GIVEN TEXT |
Start of Block

The Democratic response to President Donald Trump’s speech to Congress by our former governor of Kentucky does not represent an accurate perspective of medicine from the standpoint of a practicing internist.
As a physician practicing in Kentucky over the last 15 years, I have experienced a lot of change, most of which unfortunately has occurred in the last five years. The push by the federal government to use the Electronic Health Record through the carrot of Meaningful Use requires physicians to tote around a computer from room to room.
Instead of looking patients in the eye during the encounter, I am focused on pressing an icon about whether a patient has had a fall in the last year or asking about throw rugs in the house. A consequence of becoming a data-entry operator is that I see about 15 percent fewer patients a day than when I wrote in a paper chart.
Another unintended consequence is that over 25 primary-care physicians in the Louisville market have transitioned their practices into a concierge- or retainer-type practice. I am in the process of losing two partners to this. As we recruit to fill their positions as general outpatient internists, I am finding that it is like locating a unicorn; they don’t exist.
Physicians completing internal medicine residencies are either becoming hospitalists or specialists. We are beginning to experience a shortage of primary-care doctors.
The cost of generic medications has been gaining notoriety in the media. Recently I saw a patient in follow up whom I had seen in January for hemorrhoids. I asked how he was doing and the gentleman told me that the prescription was $1,000. The pharmacy was able to locate a generic form for $250 but the patient had to drive one hour to obtain it.
That is a lot of money for a suppository.

End of Block

WHAT YOU WILL DO |
1. In the commentary on medical practice in Kentucky, set down everything from "The Democratic response" down to "room to room.".
2. According to the commentary on medical practice in Kentucky, how many primary-care physicians in the Louisville market have moved their practices to a concierge or retainer model?
The listing comes from a different source and has no connection to the commentary on medical practice in Kentucky.

INFORMATION SUPPLIED |
Start of Block

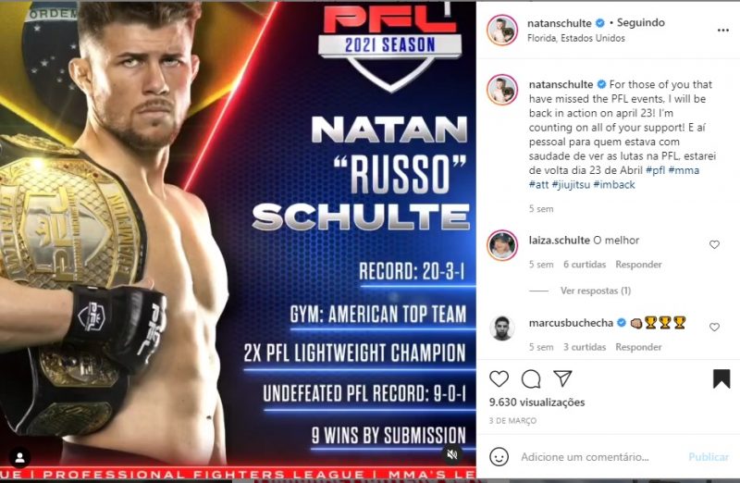The height and width of the screenshot is (483, 740).
Task: Reply to laiza.schulte's comment via Responder
Action: tap(638, 265)
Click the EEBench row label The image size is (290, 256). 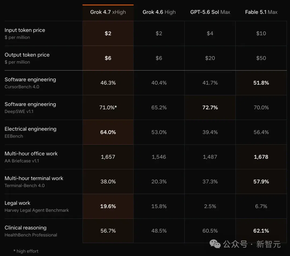pyautogui.click(x=14, y=136)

End of Block

ANSWERS FOR THE EXERCISE |
1.
The Democratic response to President Donald Trump’s speech to Congress by our former governor of Kentucky does not represent an accurate perspective of medicine from the standpoint of a practicing internist.
As a physician practicing in Kentucky over the last 15 years, I have experienced a lot of change, most of which unfortunately has occurred in the last five years. The push by the federal government to use the Electronic Health Record through the carrot of Meaningful Use requires physicians to tote around a computer from room to room.

2. Over 25.